What kinds of jobs are available to those with master’s degrees in data science?
In addition to data science roles, a master’s in data science prepares you for a variety of related professions. Here’s how they differ.
Data scientist
A data scientist designs, develops, and deploys new methods and techniques for extracting insights from data sets, and then communicates their findings to relevant stakeholders. According to Salary.com’s real-time compensation data, the average annual salary for a data scientist in the US is $140,042.
Data architect
A data architect designs data pipelines to maximize efficiency according to a business’ particular needs, capacities, and resources. According to Salary.com, the average annual salary for a data architect in the US is $124,771.
Data engineer
While the responsibilities of data architects and data engineers can overlap, the primary distinction is that a data architect designs data pipelines while a data engineer develops and deploys them. According to Salary.com, the average annual salary for a data engineer in the US is $112,555.
Data analyst
A data analyst collects, prepares, and analyzes data to generate insights to support business operations. According to Salary.com, the average annual salary for a data analyst in the US is $81,719. Some data analysts go on to work as data scientists, data architects, data engineers, or some other advanced role.

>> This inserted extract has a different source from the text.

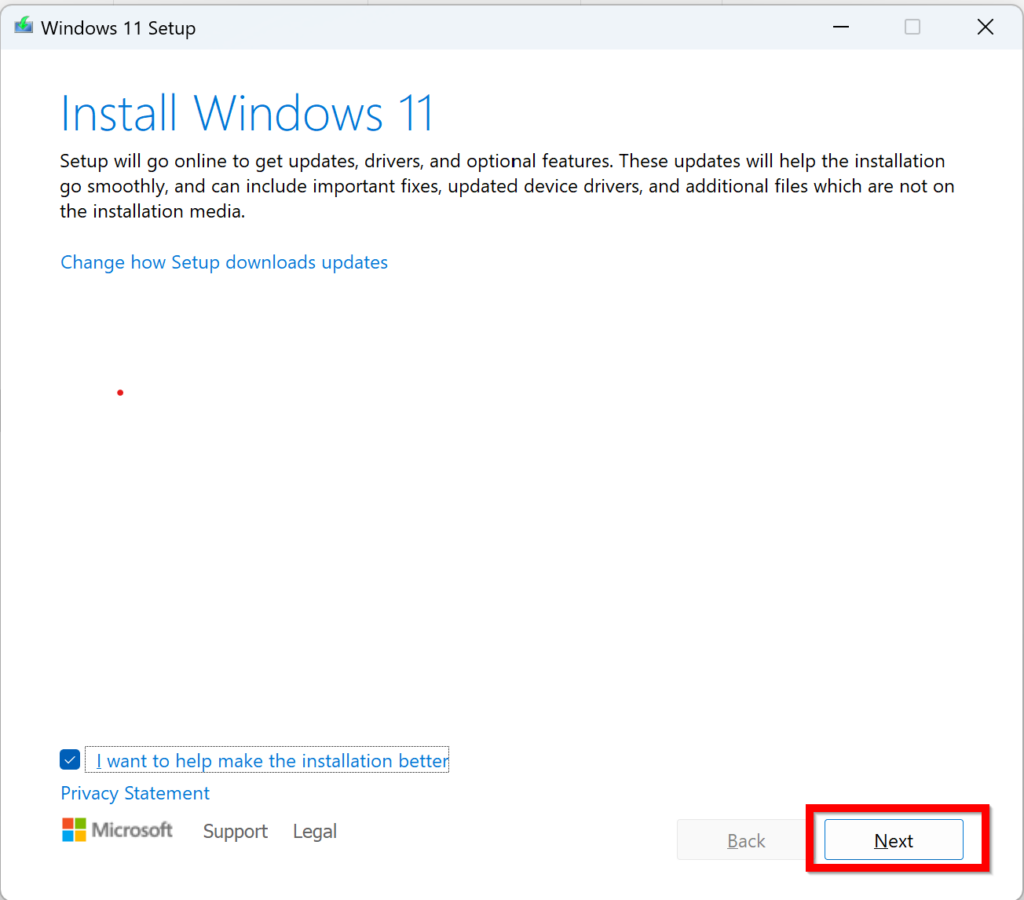Click the Windows 11 Setup title bar icon
This screenshot has height=900, width=1024.
(x=23, y=27)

To learn more about data analyst positions, see our guides to the best master’s in data analytics program, data analytics online master’s programs, and the typical data analyst career path.
Business or business intelligence analyst
Business analysts and business intelligence analysts both utilize data analysis to serve business goals. While a business analyst focuses on analyzing data to drive decisions related to big-picture initiatives like reducing costs, maximizing revenues, or entering new markets, a business intelligence analyst focuses instead on producing intelligence tools, including reports and dashboards. According to Salary.com, a business analyst in the US earns an average salary of $85,507, while a business analyst earns an average of $80,003. To learn more about business analytics, see our explainer and our business analyst career path guide.
Machine learning engineer
A machine learning engineer designs, develops, ships, and maintains machine learning models. According to Salary.com, a machine learning engineer in the US earns an average of $121,605.

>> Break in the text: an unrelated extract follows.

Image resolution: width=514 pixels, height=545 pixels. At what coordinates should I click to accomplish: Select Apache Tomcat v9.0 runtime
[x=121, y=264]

Why pursue a data science master’s degree online?
A master’s in data science can open any of the above careers to you — but why should you consider pursuing this degree online? In our eyes, an online MS in data science offers flexibility, accessibility, and cost savings over its in-person counterpart, with only very manageable downsides. But before we dive into these, let’s zoom out to consider the state of online learning as a whole.
The state of online learning
Twenty years ago, to pursue a master’s degree online was a rarity, not least because technological capabilities were not what they are today. In the two decades since, however, the market share of online programs has expanded. Data provided by Urban Institute show master’s students studying online comprising almost one-third of the total number of master’s students in 2016, up from 21% in 2012 and just 5% in 2000.